What constitutes making work available to the public has been broadly interpreted. While the mere provision of physical facilities does not amount to communication, the distribution of a signal by means of a television set by hotel to customers constitutes communication to the public. The CJEU indicated that the private nature of a hotel room does not preclude the communication of the work by means of television sets from constituting communication to the public.
In further cases involving hyperlinks, the court indicated that the concept of communication to the public requires an individual assessment. Account is taken of several criteria, which may vary depending on the situation. This includes the role played by the user and the deliberate nature of the intervention. The user makes an act of communication when it intervenes in full knowledge of the consequences of that action to give access to a work to customers in circumstances where they would not otherwise enjoy the work communicated.
The European Court indicated that the transmission of a broadcast to television screens in public constituted a communication to the public. Equally, communication to customers in a cafe restaurant by speakers also constituted communication to the public.
The CJEU has distinguished between copyright free linking and linking constituting infringement. It considers the knowledge of the person creating the link in relation to infringement as relevant. Where it is carried out for-profit, a higher standard of verification is required. In some cases, it may be evident that the link is to something which was not authorised by the copyright holder. There may be an onus on the person creating the link in some cases to verify that what was once authorised is still authorised.
Lending & Rental
The copyright holder has a rental and lending rights. It applies to literary, dramatic and musical works, films and original database and sound recordings It applies to artistic works other than building a model for a  building or applied art.
Rental and lending do not cover making copies available for performance in public broadcasting, cable programmes service, exhibition in public or on the spot reference or use. The making of a copy of a work available in establishments to which members of the public have access shall not infringe the copyright in the work.
There are certain limitations on the rental and lending rights. The lending rate is limited to certain cases where a scheme of remuneration of authors is in effect in relation to a class of work in which the work is included. The Minister may establish a public lending remuneration scheme to remunerate authors from public monies for lending by a public library of certain categories of works.
Right to Adapt
Adapting a work constitutes an infringement. This includes turning a work from one format to another, such as adapting a play to a novel or vice versa. Other adaptations from one format to another may constitute infringement.
Adaptations of work include recording in writing. Adaptation of literary, dramatic works, films, sound recordings broadcast or cable programme includes a translation arrangement or other alteration or version of a dramatic work. It includes conversion into a non-dramatic work or the conversion of a non-dramatic work into a dramatic work and a version of a work in which the story or action is conveyed wholly or mainly by means of pictures in a form suitable for reproduction.

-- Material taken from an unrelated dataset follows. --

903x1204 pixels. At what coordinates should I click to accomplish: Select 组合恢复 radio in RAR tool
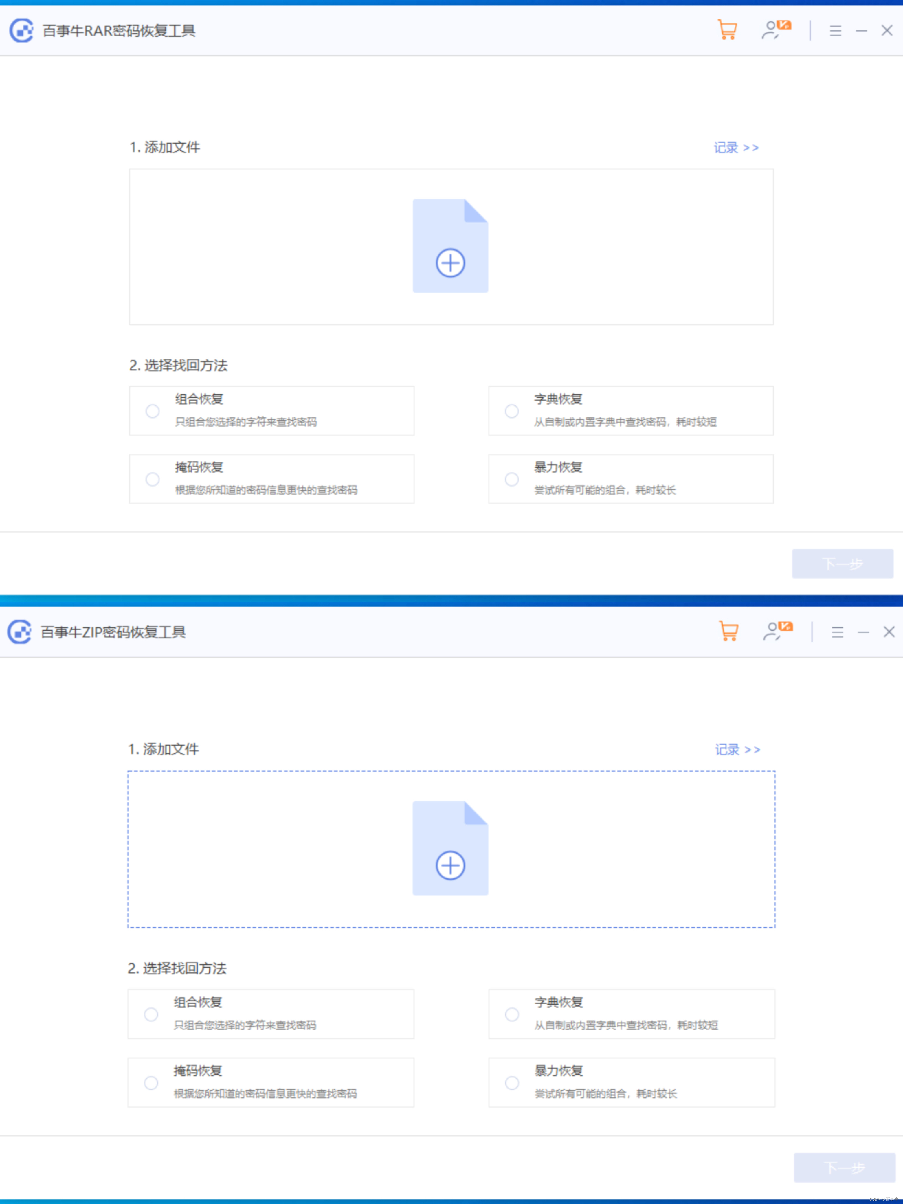[152, 411]
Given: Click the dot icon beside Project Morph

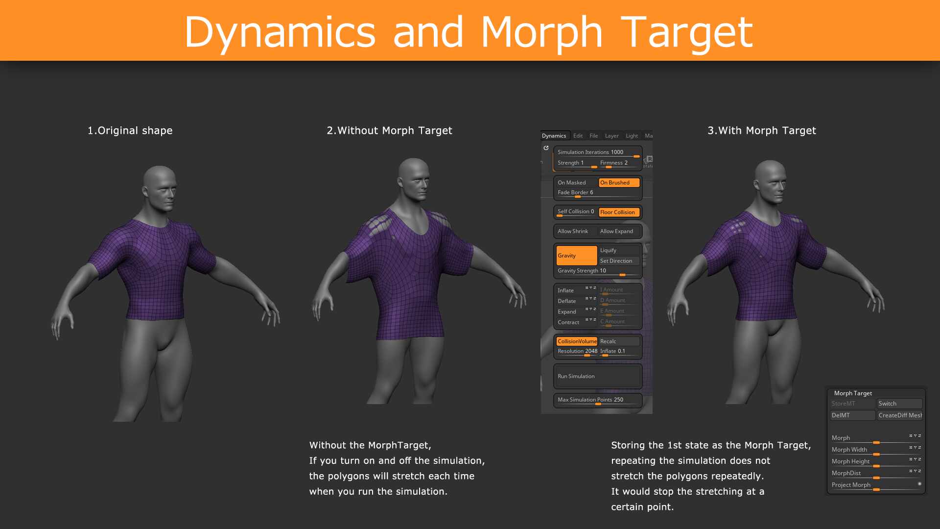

- Adaptation of a musical work, includes a translation, arrangement or other alteration or transcription of the work;
- Adaptation of an  artistic work includes a collage of the work with other works, an arrangement or other alteration of the work;
- Adaptation of a  a computer program, includes a translation, arrangement or other alteration of the computer program; or
- Adaptation of an original database includes a translation, arrangement or other alteration of the original database.